CJ will no longer be a poison pill contract. Crabbe will no longer have veto powers (not sure about the trade kicker, if that carries over.) We could trade Crabbe to Brooklyn in July. We will have a better idea of where our picks fall. I could see us making a trade before, or during, the draft.
Although the points you make are true, it doesn't change the fact that we still have vastly over-paid players and no cap flexibility. I'm not holding my breath on this. We're in a BIG DEEP hole, and it's going to take a lot of little moves & time to get out of it.
They've decided to go young since then, so the likelihood that they'll be interested actually increases.
You guys keep acting like the money would have still be there if we had waited. Dame's contract was about to kick in. CJ's contract was going to kick in this summer.
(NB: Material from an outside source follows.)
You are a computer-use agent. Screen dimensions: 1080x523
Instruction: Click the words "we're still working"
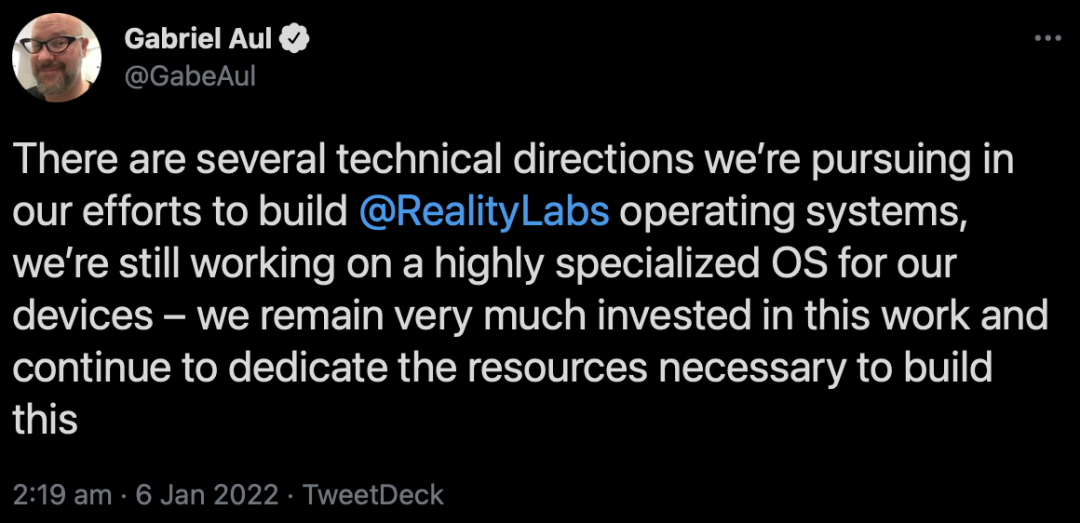point(151,265)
The money was "use it or lose it." It was our one chance to add rotation pieces without giving up assets. Turner is not a bad player, and I really don't think he's that overpaid in the current market. Harkless and Meyers are on reasonable contracts for bench players in this market. Crabbe is overpaid for a bench player, but if someone values him as a starter, his contract isn't that unreasonable in this current market.
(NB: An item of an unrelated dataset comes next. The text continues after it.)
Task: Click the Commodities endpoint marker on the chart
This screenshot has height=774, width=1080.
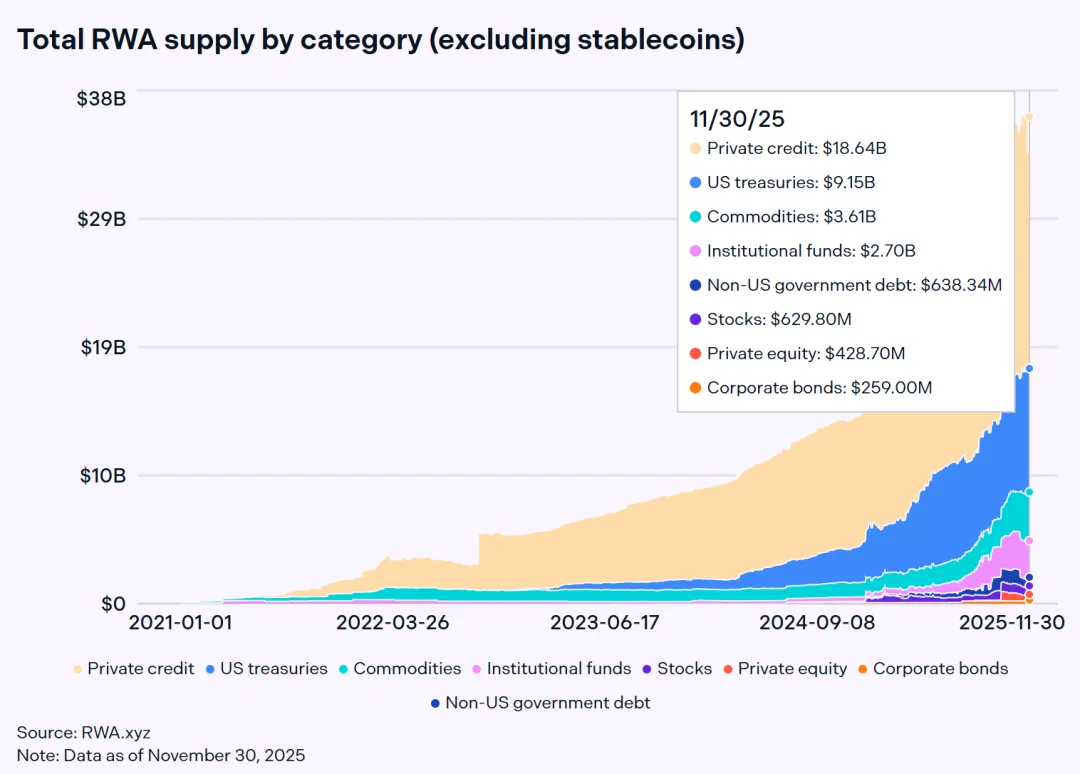Action: (1029, 492)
Neil kinda pointed towards using their picks for players as opposed to trade because he takes all this fucking pride in developing guys
I'm not sure about that. I'd think that part of their big offer to Crabbe was an expectation that he was a break-out candidate. After another season with no real improvement in his game, they may be less willing to gamble on a big jump forward.
We've already seen that that's not true. Portland couldn't have kept Plumlee because of those deals, whereas they could have in the absence of them. It also prevented Portland from being serious players for Noel, because there's no way they could afford to extend him. Now, I do think Olshey made a good trade with Plumlee, but the idea that the space between the cap and luxury tax is "use it or lose it, so it's okay to completely waste it" is not true. The "current market" is over. Analysts like Zach Lowe have been saying that teams over-leveraged (like, uh, one team we know) and are now scrambling to cut costs because they can't afford to sign their own impending free agents. The cap is barely going up, many fewer teams will have major cap space. Last season was unusual and created a bubble--contracts like Crabbe's, Turner's and Leonard's are the equivalent of stock in tech start-ups that were all hype. They're not going to suddenly start looking better with time.
Actually, no it's not. You don't have to have cap space to have cap flexibility. When you are within $1M of the tax line, you have no flexibility under the CBA (with what the owner is willing to spend).